Previously, for querying, we had three lines:

Index from documents
Query Engine, and
Response, which was a result of our query.

index = VectorStoreIndex.from_documents(documents)
query_engine = index.as_query_engine()
response = query_engine.query("Query me this...")

Since we’ve already ingested the data and it now lives in our database, we no longer need to set up a VectorStoreIndex from documents. Instead, we’ll make it point to our CosmosDB:

index = VectorStoreIndex.from_vector_store(vector_store=setup.store)
query_engine = index.as_query_engine()

The QueryEngine initialisation remains the same.

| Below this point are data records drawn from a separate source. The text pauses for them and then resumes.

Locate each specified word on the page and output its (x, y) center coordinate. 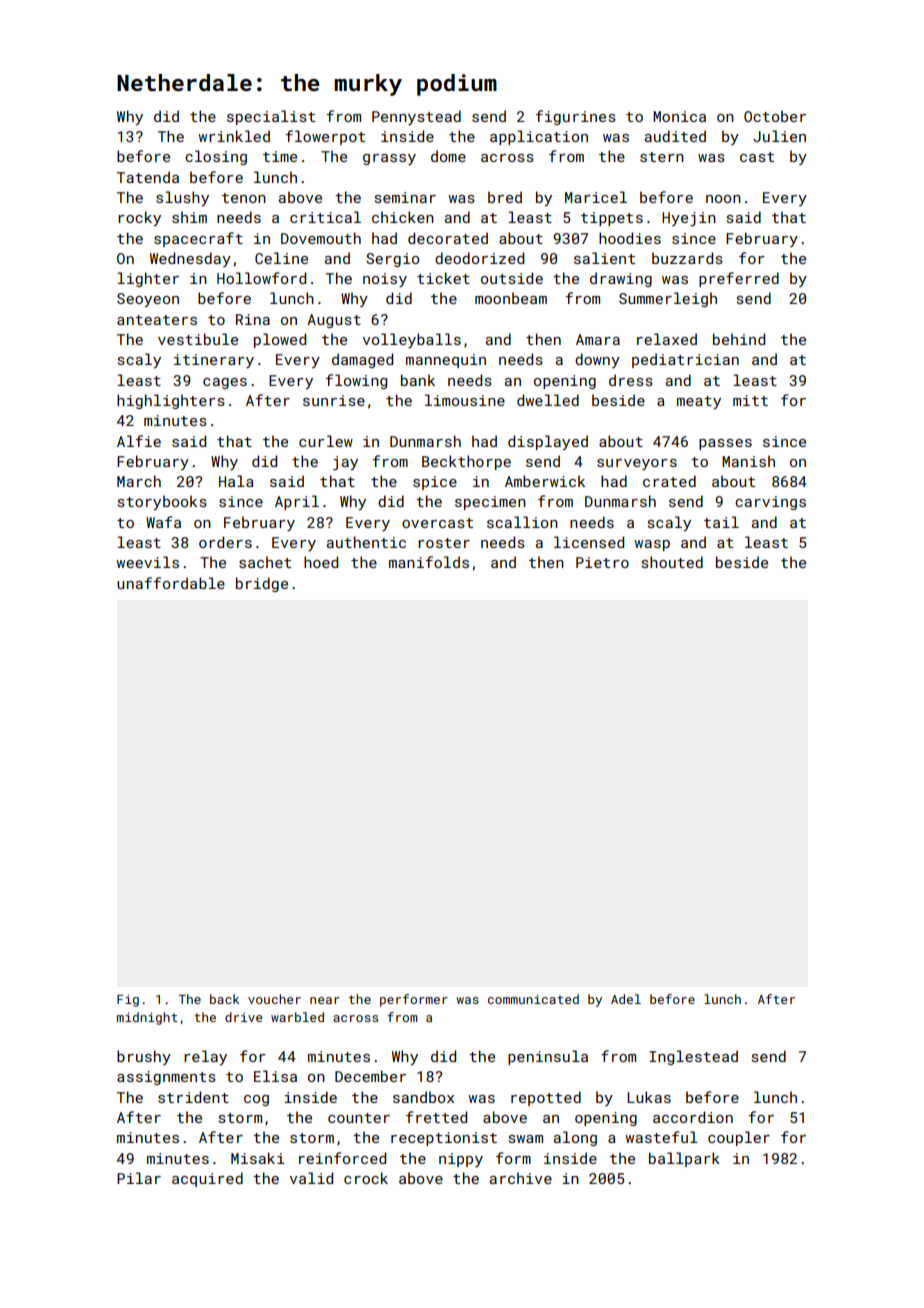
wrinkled (234, 136)
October (775, 116)
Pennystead (416, 117)
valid (311, 1178)
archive (521, 1178)
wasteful (661, 1137)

And that’s it. Now when we query, we’ll get exactly the same result, except we’ll go straight to the database and won’t process our PDF documents again. I’ve put the content in a text file and am reading from it, so we’ll have something like this:

file = open("test/test.txt", "r")
content = file.read()

response = query_engine.query(
    """
    You are acting on behalf of the Gambling Commission of the United Kingdom.
    You need to go through that content and analyse if any of the sections, words,
    images or more break any rules or laws.
    Go through the content find what should not be there and report why.
    You can also suggest what should be there instead.

    Here is the content: {}
    """.format(content))

file.close()

print(response)

As always, see the GitHub repo for the full code.